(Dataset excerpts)
┌──
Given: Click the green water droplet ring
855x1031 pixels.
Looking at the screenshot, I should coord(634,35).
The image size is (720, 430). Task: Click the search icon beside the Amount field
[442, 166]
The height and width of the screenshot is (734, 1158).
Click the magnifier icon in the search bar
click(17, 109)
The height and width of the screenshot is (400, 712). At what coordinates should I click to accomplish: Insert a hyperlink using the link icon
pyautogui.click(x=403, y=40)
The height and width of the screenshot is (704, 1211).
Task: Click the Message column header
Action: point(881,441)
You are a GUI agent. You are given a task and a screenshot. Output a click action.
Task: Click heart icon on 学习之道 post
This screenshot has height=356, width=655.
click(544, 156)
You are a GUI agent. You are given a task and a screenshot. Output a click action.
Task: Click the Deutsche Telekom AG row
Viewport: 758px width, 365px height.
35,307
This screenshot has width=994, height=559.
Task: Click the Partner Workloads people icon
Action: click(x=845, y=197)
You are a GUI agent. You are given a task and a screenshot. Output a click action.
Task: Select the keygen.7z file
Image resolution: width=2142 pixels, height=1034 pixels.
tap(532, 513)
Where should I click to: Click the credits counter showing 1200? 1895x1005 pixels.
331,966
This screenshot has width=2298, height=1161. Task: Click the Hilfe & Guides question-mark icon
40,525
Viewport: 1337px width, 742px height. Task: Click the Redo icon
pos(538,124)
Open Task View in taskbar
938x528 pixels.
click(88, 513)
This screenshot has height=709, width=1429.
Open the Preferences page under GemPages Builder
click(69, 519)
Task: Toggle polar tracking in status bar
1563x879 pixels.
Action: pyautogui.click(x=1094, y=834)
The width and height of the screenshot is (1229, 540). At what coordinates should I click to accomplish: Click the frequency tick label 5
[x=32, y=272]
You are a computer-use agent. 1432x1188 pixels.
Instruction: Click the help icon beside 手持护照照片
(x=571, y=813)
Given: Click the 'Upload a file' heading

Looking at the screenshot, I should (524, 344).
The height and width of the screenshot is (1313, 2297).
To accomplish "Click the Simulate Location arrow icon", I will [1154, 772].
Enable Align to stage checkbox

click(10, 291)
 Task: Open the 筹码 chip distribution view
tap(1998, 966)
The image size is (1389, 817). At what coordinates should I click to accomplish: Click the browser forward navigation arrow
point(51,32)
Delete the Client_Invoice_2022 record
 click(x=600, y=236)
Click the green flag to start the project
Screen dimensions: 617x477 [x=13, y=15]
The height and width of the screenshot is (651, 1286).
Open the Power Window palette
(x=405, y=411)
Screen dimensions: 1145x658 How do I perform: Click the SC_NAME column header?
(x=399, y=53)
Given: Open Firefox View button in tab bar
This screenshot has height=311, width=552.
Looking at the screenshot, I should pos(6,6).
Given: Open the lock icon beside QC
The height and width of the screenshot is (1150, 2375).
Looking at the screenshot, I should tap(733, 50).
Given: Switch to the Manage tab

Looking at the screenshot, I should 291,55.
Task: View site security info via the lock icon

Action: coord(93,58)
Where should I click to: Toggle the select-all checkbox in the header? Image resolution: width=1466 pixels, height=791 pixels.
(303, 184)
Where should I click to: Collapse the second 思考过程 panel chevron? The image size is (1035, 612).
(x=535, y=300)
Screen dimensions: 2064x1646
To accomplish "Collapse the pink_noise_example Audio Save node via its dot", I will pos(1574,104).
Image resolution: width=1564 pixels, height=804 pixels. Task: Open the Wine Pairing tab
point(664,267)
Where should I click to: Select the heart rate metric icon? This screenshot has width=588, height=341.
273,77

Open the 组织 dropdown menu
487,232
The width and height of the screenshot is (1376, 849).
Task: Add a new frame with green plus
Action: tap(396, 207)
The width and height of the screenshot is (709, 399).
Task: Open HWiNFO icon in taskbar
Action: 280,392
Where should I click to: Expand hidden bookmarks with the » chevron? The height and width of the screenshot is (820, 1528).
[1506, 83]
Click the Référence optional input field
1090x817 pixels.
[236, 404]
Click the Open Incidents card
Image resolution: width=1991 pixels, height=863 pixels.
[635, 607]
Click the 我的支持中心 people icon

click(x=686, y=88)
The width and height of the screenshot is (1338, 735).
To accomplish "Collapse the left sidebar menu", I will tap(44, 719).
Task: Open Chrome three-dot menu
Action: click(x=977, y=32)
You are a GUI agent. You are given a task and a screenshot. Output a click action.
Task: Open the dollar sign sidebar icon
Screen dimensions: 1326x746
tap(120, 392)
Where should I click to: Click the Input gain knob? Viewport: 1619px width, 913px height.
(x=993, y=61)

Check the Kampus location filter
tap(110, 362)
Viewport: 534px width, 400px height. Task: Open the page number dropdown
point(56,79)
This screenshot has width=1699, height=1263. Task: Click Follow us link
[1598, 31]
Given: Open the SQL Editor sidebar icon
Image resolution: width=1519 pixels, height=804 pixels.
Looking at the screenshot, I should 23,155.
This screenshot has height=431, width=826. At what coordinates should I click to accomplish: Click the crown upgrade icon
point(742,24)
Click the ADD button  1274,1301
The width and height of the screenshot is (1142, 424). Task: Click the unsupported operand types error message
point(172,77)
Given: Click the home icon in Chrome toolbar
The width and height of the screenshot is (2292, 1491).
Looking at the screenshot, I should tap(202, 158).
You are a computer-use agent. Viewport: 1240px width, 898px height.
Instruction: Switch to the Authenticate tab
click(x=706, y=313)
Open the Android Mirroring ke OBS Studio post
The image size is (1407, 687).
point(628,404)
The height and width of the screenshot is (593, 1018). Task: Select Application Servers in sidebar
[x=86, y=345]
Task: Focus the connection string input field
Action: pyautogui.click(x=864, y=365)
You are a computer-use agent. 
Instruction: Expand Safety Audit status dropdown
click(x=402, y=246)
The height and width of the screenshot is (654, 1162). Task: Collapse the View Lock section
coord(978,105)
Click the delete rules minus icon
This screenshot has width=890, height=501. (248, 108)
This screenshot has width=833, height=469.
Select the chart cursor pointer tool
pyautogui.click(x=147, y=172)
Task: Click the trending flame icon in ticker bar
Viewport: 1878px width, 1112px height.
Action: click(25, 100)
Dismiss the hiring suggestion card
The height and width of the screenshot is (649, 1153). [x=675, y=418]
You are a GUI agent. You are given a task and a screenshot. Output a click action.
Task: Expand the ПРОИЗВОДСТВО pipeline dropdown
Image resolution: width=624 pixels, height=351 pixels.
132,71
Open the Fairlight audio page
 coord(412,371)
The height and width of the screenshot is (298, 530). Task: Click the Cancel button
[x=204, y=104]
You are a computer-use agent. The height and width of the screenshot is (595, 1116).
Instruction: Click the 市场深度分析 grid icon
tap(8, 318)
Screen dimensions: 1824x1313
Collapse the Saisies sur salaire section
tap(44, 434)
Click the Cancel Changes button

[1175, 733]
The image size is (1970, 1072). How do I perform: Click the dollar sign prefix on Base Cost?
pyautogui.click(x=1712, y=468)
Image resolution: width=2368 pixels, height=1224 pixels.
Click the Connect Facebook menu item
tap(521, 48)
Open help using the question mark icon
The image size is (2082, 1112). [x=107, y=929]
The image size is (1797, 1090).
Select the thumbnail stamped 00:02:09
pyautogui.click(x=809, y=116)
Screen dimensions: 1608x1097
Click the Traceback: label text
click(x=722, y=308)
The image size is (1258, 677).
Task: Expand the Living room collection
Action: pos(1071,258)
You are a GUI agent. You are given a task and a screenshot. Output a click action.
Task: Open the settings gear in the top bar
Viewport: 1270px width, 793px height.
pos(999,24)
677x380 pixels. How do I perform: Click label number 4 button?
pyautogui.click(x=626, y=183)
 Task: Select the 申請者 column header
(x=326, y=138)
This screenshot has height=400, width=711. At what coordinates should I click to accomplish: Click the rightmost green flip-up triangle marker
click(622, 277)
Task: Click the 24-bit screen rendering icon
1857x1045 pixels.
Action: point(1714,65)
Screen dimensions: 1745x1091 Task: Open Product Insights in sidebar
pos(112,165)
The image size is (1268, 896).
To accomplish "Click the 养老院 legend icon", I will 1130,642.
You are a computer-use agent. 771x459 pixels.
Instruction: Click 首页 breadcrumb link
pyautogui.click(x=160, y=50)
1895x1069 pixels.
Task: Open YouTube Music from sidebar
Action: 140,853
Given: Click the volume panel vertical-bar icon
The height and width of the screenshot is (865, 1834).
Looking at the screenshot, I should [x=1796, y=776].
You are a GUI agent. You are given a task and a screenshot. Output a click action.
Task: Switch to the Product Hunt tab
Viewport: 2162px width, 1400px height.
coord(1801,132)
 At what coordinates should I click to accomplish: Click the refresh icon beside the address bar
└──
### Assignment
Look above for the line holding "Instruction: Click the 市场深度分析 grid icon". Print it and every line after it, exactly, through the line holding "Given: Click the volume".

### Problem solution
Instruction: Click the 市场深度分析 grid icon
tap(8, 318)
Screen dimensions: 1824x1313
Collapse the Saisies sur salaire section
tap(44, 434)
Click the Cancel Changes button

[1175, 733]
The image size is (1970, 1072). How do I perform: Click the dollar sign prefix on Base Cost?
pyautogui.click(x=1712, y=468)
Image resolution: width=2368 pixels, height=1224 pixels.
Click the Connect Facebook menu item
tap(521, 48)
Open help using the question mark icon
The image size is (2082, 1112). [x=107, y=929]
The image size is (1797, 1090).
Select the thumbnail stamped 00:02:09
pyautogui.click(x=809, y=116)
Screen dimensions: 1608x1097
Click the Traceback: label text
click(x=722, y=308)
The image size is (1258, 677).
Task: Expand the Living room collection
Action: pos(1071,258)
You are a GUI agent. You are given a task and a screenshot. Output a click action.
Task: Open the settings gear in the top bar
Viewport: 1270px width, 793px height.
pos(999,24)
677x380 pixels. How do I perform: Click label number 4 button?
pyautogui.click(x=626, y=183)
 Task: Select the 申請者 column header
(x=326, y=138)
This screenshot has height=400, width=711. At what coordinates should I click to accomplish: Click the rightmost green flip-up triangle marker
click(622, 277)
Task: Click the 24-bit screen rendering icon
1857x1045 pixels.
Action: point(1714,65)
Screen dimensions: 1745x1091 Task: Open Product Insights in sidebar
pos(112,165)
The image size is (1268, 896).
To accomplish "Click the 养老院 legend icon", I will 1130,642.
You are a computer-use agent. 771x459 pixels.
Instruction: Click 首页 breadcrumb link
pyautogui.click(x=160, y=50)
1895x1069 pixels.
Task: Open YouTube Music from sidebar
Action: 140,853
Given: Click the volume panel vertical-bar icon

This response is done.